TASK DETAILS
Print every line below. Match each one exactly.

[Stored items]
[Start of section]

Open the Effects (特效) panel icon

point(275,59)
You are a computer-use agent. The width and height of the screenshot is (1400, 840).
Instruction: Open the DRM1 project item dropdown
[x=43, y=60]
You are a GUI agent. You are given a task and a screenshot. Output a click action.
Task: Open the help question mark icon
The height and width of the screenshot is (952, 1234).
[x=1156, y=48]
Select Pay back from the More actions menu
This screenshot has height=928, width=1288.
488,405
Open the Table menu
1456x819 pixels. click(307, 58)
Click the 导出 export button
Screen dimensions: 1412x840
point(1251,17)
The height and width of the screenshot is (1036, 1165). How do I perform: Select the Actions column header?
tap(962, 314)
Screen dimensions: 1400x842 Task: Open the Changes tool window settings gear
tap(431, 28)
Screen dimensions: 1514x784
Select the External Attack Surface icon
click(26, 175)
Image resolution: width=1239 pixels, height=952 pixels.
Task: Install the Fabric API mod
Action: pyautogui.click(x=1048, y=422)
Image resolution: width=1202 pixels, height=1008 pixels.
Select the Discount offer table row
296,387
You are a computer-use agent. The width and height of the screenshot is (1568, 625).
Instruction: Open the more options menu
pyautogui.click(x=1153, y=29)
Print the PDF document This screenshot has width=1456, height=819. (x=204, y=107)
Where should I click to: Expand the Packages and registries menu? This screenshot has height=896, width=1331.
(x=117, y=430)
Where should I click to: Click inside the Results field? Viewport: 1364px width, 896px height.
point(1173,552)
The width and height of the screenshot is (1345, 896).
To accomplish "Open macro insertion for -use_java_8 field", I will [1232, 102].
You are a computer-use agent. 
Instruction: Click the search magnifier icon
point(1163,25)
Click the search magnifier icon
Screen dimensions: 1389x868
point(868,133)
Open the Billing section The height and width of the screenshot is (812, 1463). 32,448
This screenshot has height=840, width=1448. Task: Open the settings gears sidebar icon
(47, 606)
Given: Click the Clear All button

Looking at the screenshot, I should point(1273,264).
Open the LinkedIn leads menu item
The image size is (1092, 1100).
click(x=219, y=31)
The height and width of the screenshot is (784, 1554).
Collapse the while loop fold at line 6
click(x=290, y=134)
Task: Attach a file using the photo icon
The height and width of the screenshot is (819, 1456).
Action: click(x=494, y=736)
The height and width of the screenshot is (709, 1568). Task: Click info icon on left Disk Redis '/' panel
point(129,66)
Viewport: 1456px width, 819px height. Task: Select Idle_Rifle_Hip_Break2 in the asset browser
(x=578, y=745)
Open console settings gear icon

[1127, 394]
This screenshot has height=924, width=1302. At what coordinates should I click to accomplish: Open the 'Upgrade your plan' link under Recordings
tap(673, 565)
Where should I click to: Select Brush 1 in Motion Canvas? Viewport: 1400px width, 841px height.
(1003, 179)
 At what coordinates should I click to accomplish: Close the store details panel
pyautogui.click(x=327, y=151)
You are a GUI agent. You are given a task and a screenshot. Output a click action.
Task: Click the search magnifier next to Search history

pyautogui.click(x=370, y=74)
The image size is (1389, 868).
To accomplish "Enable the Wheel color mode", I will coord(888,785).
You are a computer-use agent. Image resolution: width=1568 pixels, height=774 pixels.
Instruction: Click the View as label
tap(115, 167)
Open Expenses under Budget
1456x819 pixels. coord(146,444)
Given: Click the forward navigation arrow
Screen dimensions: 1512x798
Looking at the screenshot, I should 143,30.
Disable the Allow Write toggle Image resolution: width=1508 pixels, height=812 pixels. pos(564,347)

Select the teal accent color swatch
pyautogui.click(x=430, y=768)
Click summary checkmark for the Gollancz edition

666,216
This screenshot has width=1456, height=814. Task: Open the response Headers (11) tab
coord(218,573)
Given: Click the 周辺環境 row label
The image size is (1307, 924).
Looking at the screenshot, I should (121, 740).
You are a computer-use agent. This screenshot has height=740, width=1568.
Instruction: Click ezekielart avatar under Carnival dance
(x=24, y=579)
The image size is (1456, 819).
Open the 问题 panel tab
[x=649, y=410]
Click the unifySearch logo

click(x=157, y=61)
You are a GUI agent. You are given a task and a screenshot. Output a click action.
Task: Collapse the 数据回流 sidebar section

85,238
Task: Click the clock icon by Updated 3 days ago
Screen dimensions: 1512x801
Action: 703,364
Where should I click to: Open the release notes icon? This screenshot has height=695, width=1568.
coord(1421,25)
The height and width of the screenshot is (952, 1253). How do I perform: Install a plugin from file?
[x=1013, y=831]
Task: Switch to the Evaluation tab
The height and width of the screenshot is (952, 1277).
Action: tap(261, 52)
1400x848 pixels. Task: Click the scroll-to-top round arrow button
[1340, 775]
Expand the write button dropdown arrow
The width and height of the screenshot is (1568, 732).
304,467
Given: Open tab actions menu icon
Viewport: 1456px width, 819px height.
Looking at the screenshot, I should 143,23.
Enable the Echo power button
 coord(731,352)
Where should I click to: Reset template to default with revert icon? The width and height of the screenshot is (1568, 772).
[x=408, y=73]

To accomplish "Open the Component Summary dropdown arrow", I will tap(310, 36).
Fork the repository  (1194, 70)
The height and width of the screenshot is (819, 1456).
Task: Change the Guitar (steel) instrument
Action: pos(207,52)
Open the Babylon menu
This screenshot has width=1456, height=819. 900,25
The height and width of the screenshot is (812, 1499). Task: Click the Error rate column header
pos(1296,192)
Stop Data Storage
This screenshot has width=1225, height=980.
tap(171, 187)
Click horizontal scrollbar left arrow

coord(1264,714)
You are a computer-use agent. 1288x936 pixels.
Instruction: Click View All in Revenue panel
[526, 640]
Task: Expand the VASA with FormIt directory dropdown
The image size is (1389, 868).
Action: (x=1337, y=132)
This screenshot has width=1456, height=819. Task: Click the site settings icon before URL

[End of section]

RESULT OF THE EXERCISE
Open the Effects (特效) panel icon

point(275,59)
You are a computer-use agent. The width and height of the screenshot is (1400, 840).
Instruction: Open the DRM1 project item dropdown
[x=43, y=60]
You are a GUI agent. You are given a task and a screenshot. Output a click action.
Task: Open the help question mark icon
The height and width of the screenshot is (952, 1234).
[x=1156, y=48]
Select Pay back from the More actions menu
This screenshot has height=928, width=1288.
488,405
Open the Table menu
1456x819 pixels. click(307, 58)
Click the 导出 export button
Screen dimensions: 1412x840
point(1251,17)
The height and width of the screenshot is (1036, 1165). How do I perform: Select the Actions column header?
tap(962, 314)
Screen dimensions: 1400x842 Task: Open the Changes tool window settings gear
tap(431, 28)
Screen dimensions: 1514x784
Select the External Attack Surface icon
click(26, 175)
Image resolution: width=1239 pixels, height=952 pixels.
Task: Install the Fabric API mod
Action: pyautogui.click(x=1048, y=422)
Image resolution: width=1202 pixels, height=1008 pixels.
Select the Discount offer table row
296,387
You are a computer-use agent. The width and height of the screenshot is (1568, 625).
Instruction: Open the more options menu
pyautogui.click(x=1153, y=29)
Print the PDF document This screenshot has width=1456, height=819. (x=204, y=107)
Where should I click to: Expand the Packages and registries menu? This screenshot has height=896, width=1331.
(x=117, y=430)
Where should I click to: Click inside the Results field? Viewport: 1364px width, 896px height.
point(1173,552)
The width and height of the screenshot is (1345, 896).
To accomplish "Open macro insertion for -use_java_8 field", I will [1232, 102].
You are a computer-use agent. 
Instruction: Click the search magnifier icon
point(1163,25)
Click the search magnifier icon
Screen dimensions: 1389x868
point(868,133)
Open the Billing section The height and width of the screenshot is (812, 1463). 32,448
This screenshot has height=840, width=1448. Task: Open the settings gears sidebar icon
(47, 606)
Given: Click the Clear All button

Looking at the screenshot, I should point(1273,264).
Open the LinkedIn leads menu item
The image size is (1092, 1100).
click(x=219, y=31)
The height and width of the screenshot is (784, 1554).
Collapse the while loop fold at line 6
click(x=290, y=134)
Task: Attach a file using the photo icon
The height and width of the screenshot is (819, 1456).
Action: click(x=494, y=736)
The height and width of the screenshot is (709, 1568). Task: Click info icon on left Disk Redis '/' panel
point(129,66)
Viewport: 1456px width, 819px height. Task: Select Idle_Rifle_Hip_Break2 in the asset browser
(x=578, y=745)
Open console settings gear icon

[1127, 394]
This screenshot has height=924, width=1302. At what coordinates should I click to accomplish: Open the 'Upgrade your plan' link under Recordings
tap(673, 565)
Where should I click to: Select Brush 1 in Motion Canvas? Viewport: 1400px width, 841px height.
(1003, 179)
 At what coordinates should I click to accomplish: Close the store details panel
pyautogui.click(x=327, y=151)
You are a GUI agent. You are given a task and a screenshot. Output a click action.
Task: Click the search magnifier next to Search history

pyautogui.click(x=370, y=74)
The image size is (1389, 868).
To accomplish "Enable the Wheel color mode", I will coord(888,785).
You are a computer-use agent. Image resolution: width=1568 pixels, height=774 pixels.
Instruction: Click the View as label
tap(115, 167)
Open Expenses under Budget
1456x819 pixels. coord(146,444)
Given: Click the forward navigation arrow
Screen dimensions: 1512x798
Looking at the screenshot, I should 143,30.
Disable the Allow Write toggle Image resolution: width=1508 pixels, height=812 pixels. pos(564,347)

Select the teal accent color swatch
pyautogui.click(x=430, y=768)
Click summary checkmark for the Gollancz edition

666,216
This screenshot has width=1456, height=814. Task: Open the response Headers (11) tab
coord(218,573)
Given: Click the 周辺環境 row label
The image size is (1307, 924).
Looking at the screenshot, I should (121, 740).
You are a computer-use agent. This screenshot has height=740, width=1568.
Instruction: Click ezekielart avatar under Carnival dance
(x=24, y=579)
The image size is (1456, 819).
Open the 问题 panel tab
[x=649, y=410]
Click the unifySearch logo

click(x=157, y=61)
You are a GUI agent. You are given a task and a screenshot. Output a click action.
Task: Collapse the 数据回流 sidebar section

85,238
Task: Click the clock icon by Updated 3 days ago
Screen dimensions: 1512x801
Action: 703,364
Where should I click to: Open the release notes icon? This screenshot has height=695, width=1568.
coord(1421,25)
The height and width of the screenshot is (952, 1253). How do I perform: Install a plugin from file?
[x=1013, y=831]
Task: Switch to the Evaluation tab
The height and width of the screenshot is (952, 1277).
Action: tap(261, 52)
1400x848 pixels. Task: Click the scroll-to-top round arrow button
[1340, 775]
Expand the write button dropdown arrow
The width and height of the screenshot is (1568, 732).
304,467
Given: Open tab actions menu icon
Viewport: 1456px width, 819px height.
Looking at the screenshot, I should 143,23.
Enable the Echo power button
 coord(731,352)
Where should I click to: Reset template to default with revert icon? The width and height of the screenshot is (1568, 772).
[x=408, y=73]

To accomplish "Open the Component Summary dropdown arrow", I will tap(310, 36).
Fork the repository  (1194, 70)
The height and width of the screenshot is (819, 1456).
Task: Change the Guitar (steel) instrument
Action: pos(207,52)
Open the Babylon menu
This screenshot has width=1456, height=819. 900,25
The height and width of the screenshot is (812, 1499). Task: Click the Error rate column header
pos(1296,192)
Stop Data Storage
This screenshot has width=1225, height=980.
tap(171, 187)
Click horizontal scrollbar left arrow

coord(1264,714)
You are a computer-use agent. 1288x936 pixels.
Instruction: Click View All in Revenue panel
[526, 640]
Task: Expand the VASA with FormIt directory dropdown
The image size is (1389, 868).
Action: (x=1337, y=132)
This screenshot has width=1456, height=819. Task: Click the site settings icon before URL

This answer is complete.